Upon the Wild Waves: A Journey Through Myth in Children's Books November 12 2014

Yesterday I went to see one of the world's oldest and most celebrated illustrated books - the Book of Kells in Trinity College Dublin. If you've never been to see it, now is the perfect time to do so. Not only will you see the book itself in the Old Library building but there is another fine treat in store there.

Perfectly situated in the stunningly beautiful Long Room, 'Upon the Wild Waves' is a fantastic exhibition examining the effect that myths have had on children's books as well as on contemporary culture. 

 

Early children's books and their influence

Early children's literature was heavily influenced by biblical tales. You may be surprised to learn that so too are many classic and contemporary books. CS Lewis and Philip Pullman both used Christian ideas to create their unforgettable worlds in the Narnia books and in His Dark Materials. Even Enid Blyton, best known for her adventure and school stories, took inspiration from the Bible for some of her work. Her book The Strong Giant and Gideon, the Brave Soldier is on display here, but an absolute favourite of mine was The Land of Far Beyond. I must have read it about twenty times (as I did all my favourite books when I was little, oh to have the luxury of time to do that now!), but I wasn't aware at the time that it was a Christian allegory. In fact, I probably wouldn't have read it if I'd known. Terrible, I know, but children do not want to be preached at and it is a constant challenge for contemporary authors and illustrators to instruct and guide children without boring them with sermons.

Lessons taught in a certain way, or by a certain author, can be much more appealing to a child than the original, and this exhibition shows the many ways authors have been successful in this. Interestingly, the exhibition not only displays narratives intending to re-inforce lessons taught by religion or by myths, but it also displays books that have the exact opposite intention – to actually challenge these lessons, so that the reader is presented with an alternative to what was before thought of as 'truth'.
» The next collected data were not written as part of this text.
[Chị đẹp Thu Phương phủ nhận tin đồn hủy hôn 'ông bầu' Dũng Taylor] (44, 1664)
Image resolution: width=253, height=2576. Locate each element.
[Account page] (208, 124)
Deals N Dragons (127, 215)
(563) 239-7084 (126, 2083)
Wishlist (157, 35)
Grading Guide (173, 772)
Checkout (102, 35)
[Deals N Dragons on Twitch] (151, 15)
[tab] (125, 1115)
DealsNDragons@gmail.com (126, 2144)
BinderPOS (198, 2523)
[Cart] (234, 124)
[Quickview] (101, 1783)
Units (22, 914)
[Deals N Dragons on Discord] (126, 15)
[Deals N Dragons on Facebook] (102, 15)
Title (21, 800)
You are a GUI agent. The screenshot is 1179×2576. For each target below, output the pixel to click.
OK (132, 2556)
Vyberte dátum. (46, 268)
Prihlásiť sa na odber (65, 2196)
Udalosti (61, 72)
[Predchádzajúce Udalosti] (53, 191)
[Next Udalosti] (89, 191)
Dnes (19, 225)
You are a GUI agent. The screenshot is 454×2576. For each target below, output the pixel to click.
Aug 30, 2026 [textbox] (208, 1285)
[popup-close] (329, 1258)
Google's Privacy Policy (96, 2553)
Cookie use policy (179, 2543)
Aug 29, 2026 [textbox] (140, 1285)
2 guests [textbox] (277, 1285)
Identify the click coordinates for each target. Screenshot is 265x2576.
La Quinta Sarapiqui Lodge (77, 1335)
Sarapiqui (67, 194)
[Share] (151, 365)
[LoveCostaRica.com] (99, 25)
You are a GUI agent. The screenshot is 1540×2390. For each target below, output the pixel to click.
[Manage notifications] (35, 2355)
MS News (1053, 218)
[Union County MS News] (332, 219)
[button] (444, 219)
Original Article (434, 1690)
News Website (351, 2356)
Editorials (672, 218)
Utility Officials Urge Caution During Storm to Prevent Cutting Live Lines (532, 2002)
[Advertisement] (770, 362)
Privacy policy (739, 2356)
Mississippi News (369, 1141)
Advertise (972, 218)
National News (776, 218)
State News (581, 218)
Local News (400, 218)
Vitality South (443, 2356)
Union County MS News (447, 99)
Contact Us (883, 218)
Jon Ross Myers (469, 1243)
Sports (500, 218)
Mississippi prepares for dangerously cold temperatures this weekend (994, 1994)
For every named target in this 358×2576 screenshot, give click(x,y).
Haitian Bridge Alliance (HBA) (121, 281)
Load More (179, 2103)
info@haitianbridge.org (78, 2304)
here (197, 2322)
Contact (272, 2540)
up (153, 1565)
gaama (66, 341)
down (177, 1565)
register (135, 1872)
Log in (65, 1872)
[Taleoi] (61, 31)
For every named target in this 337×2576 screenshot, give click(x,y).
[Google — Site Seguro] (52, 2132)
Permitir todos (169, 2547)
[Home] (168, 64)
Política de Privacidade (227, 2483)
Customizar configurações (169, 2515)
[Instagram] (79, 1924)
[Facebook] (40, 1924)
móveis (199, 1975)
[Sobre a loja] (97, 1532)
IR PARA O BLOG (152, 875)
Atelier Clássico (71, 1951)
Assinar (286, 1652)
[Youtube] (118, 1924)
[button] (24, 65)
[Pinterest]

Some texts change one aspect of a story not so much to challenge the central message, but in order for the story to apply to and have resonance with a contemporary audience. An example of this is in the Arthurian section of the exhibition, where the D.C. Comic Camelot 3000 is on display, in which Tristan and Isolde are both women - that one change has a big impact on the story told, but the message in both the original and this retelling is the same: you cannot control with whom you fall in love.

 

Irish myths today

The Irish Myths section shows many different ways in which an author can be inspired by myths, and different ways they can use them to engage and excite younger readers. No Peace for Amelia by Siobhan Parkinson (another favourite of mine) is displayed with a paragraph highlighted where the character imagines herself as 'a modern warrior-woman, like Queen Maeve or Granuaile'. This is historical fiction set during the turbulence of 1916 and Parkinson combines history and myth to create this beautiful patriotic passage. In contrast, Eoin Colfer uses myths in a more playful way by toying with our notion of leprechauns in the hugely popular Artemis Fowl series where they are re-imagined as LEPrecon: Lower Elements Police Reconnaissance division.

 

From Irish Fairy Tales, written by James Stephens and illustrated by Arthur Rackham

 

Fantastic works from classic and contemporary illustrators are on display both in the pages of the books and also hanging in the Long Room: the brilliant PJ Lynch, whose work from The Names Upon the Harp by Marie Heaney is used in all the promotional material for the exhibition, Walter Crane, Maud Gonne, Howard Pyle, Arthur Rackham, Niamh Sharkey, Jack B Yeats, and many more. 

Visit the exhibition if you can – the above is just a selection of what's on offer, but there is so much more also worthy of your time and consideration. The exhibition runs until April 2015. If you can't make it or don't live in Dublin there is an online version to explore.

Warning: there can be big queues so get there early!